Print only the lines from the one with "Task: Click the layers stack icon" through the end of the data, exactly, and please omit pictures.

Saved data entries
-- -- --

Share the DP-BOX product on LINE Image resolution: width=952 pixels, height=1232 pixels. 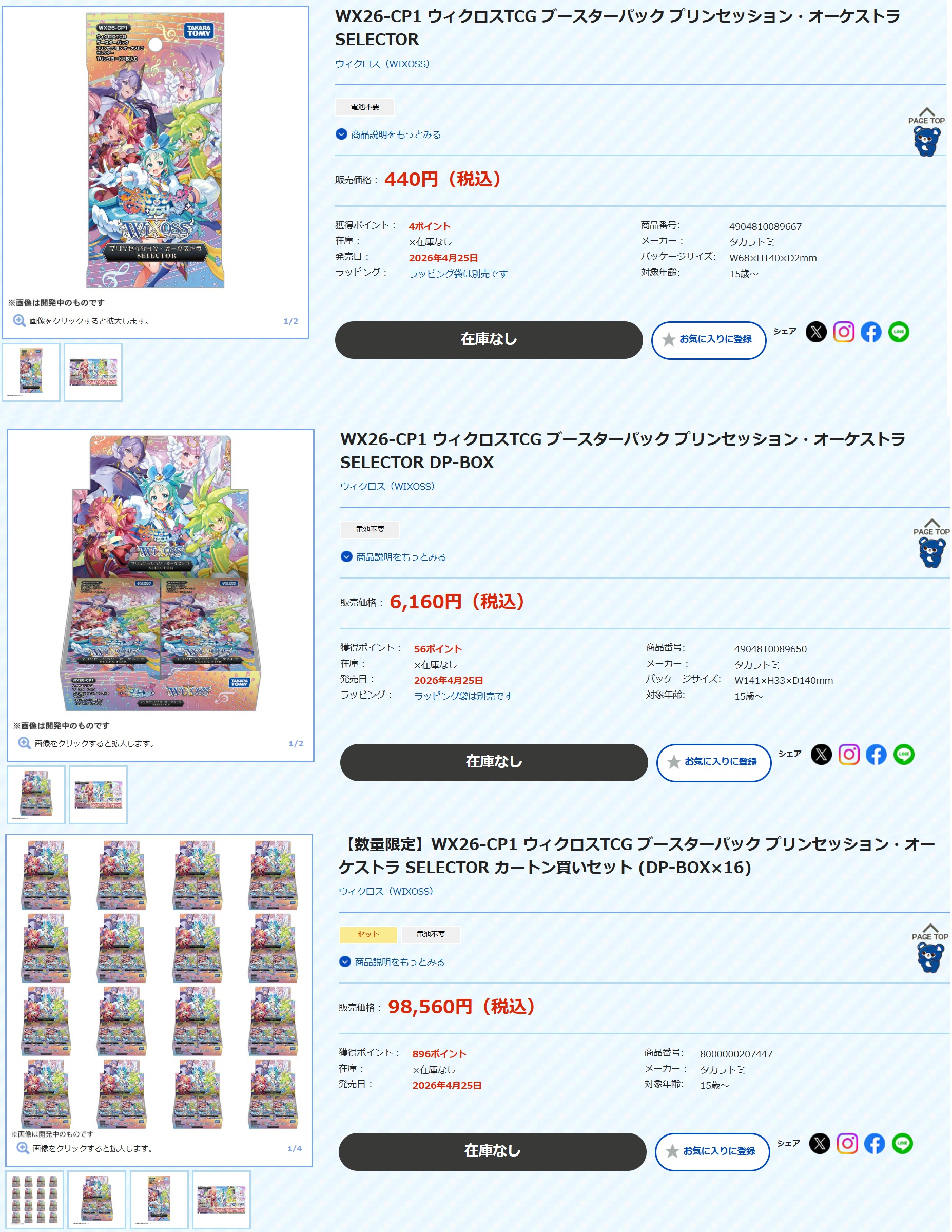[x=903, y=754]
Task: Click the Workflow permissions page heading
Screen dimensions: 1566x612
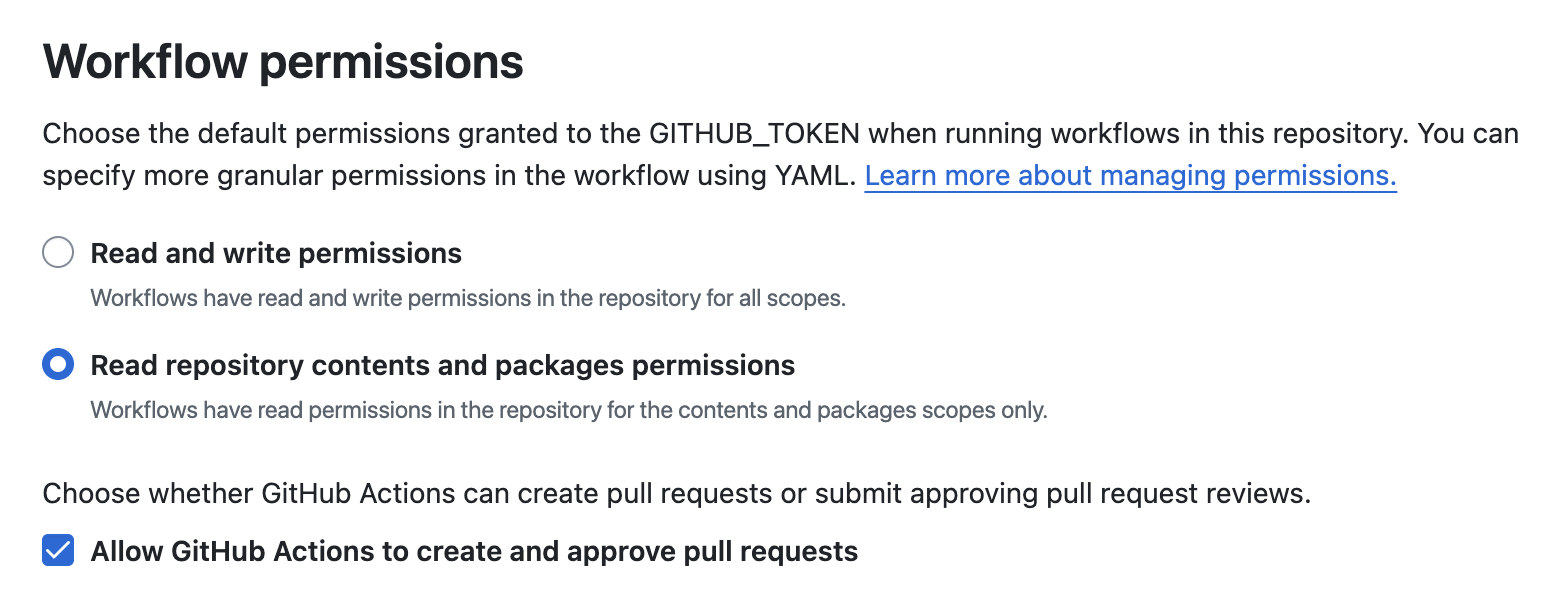Action: click(283, 61)
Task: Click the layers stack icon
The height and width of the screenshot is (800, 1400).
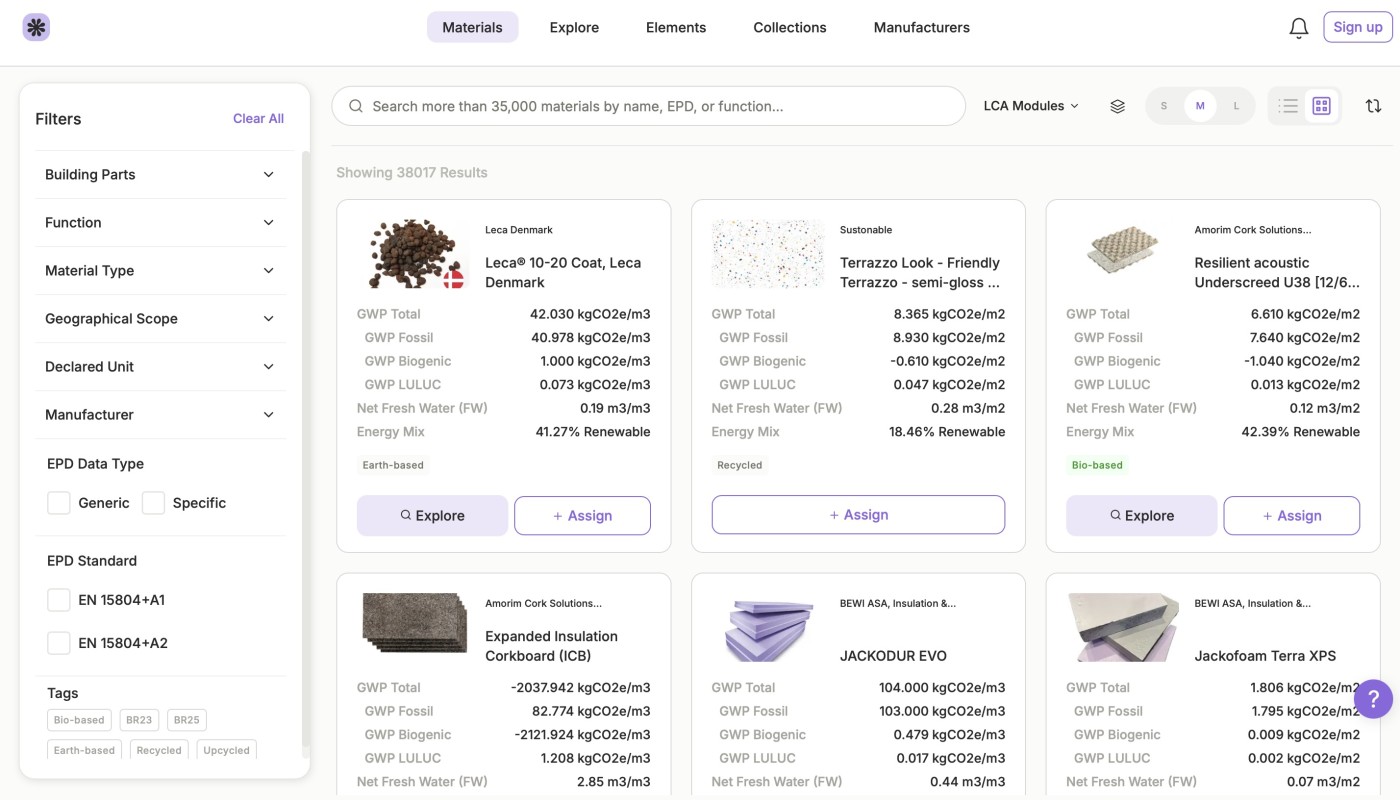Action: tap(1118, 106)
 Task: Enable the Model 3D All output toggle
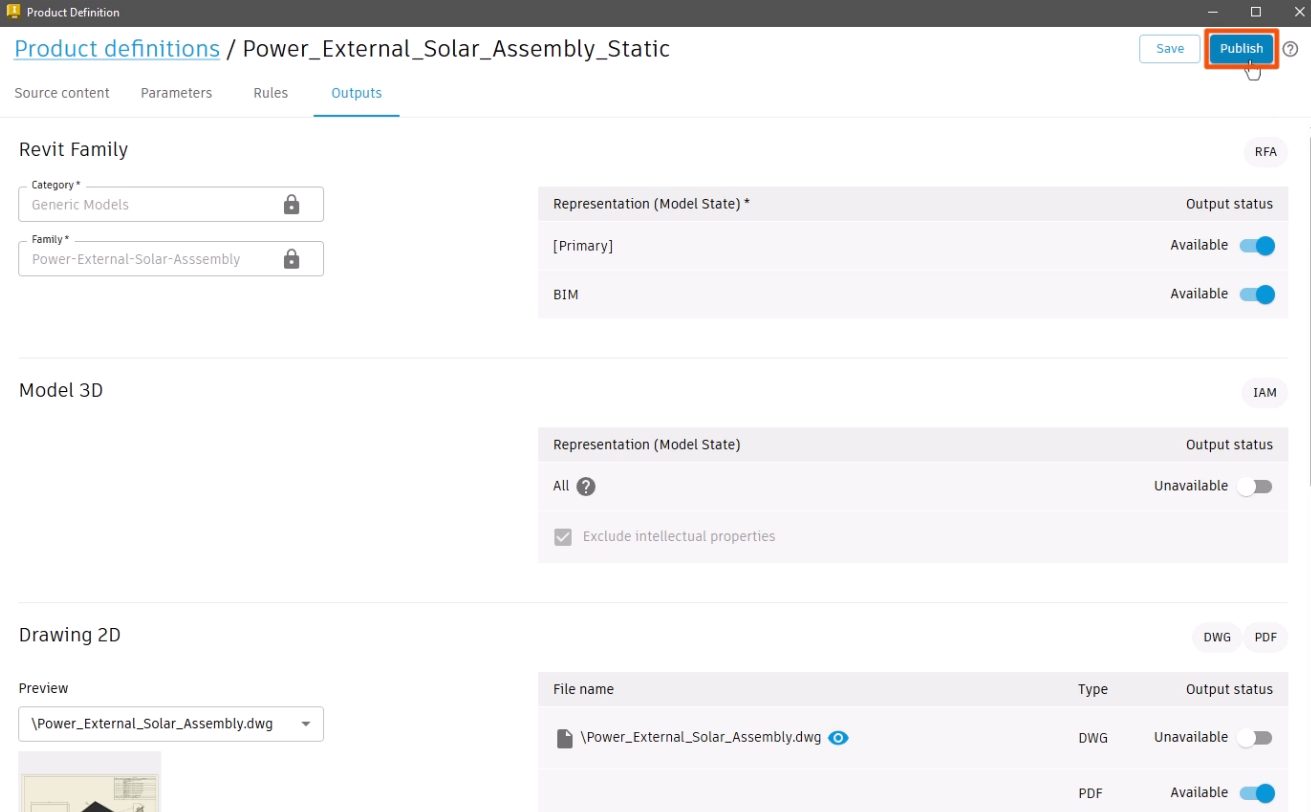[x=1255, y=487]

-- -- --

◆ ANSWER SPACE:
Task: Click the layers stack icon
The height and width of the screenshot is (800, 1400).
Action: tap(1118, 106)
 Task: Enable the Model 3D All output toggle
[x=1255, y=487]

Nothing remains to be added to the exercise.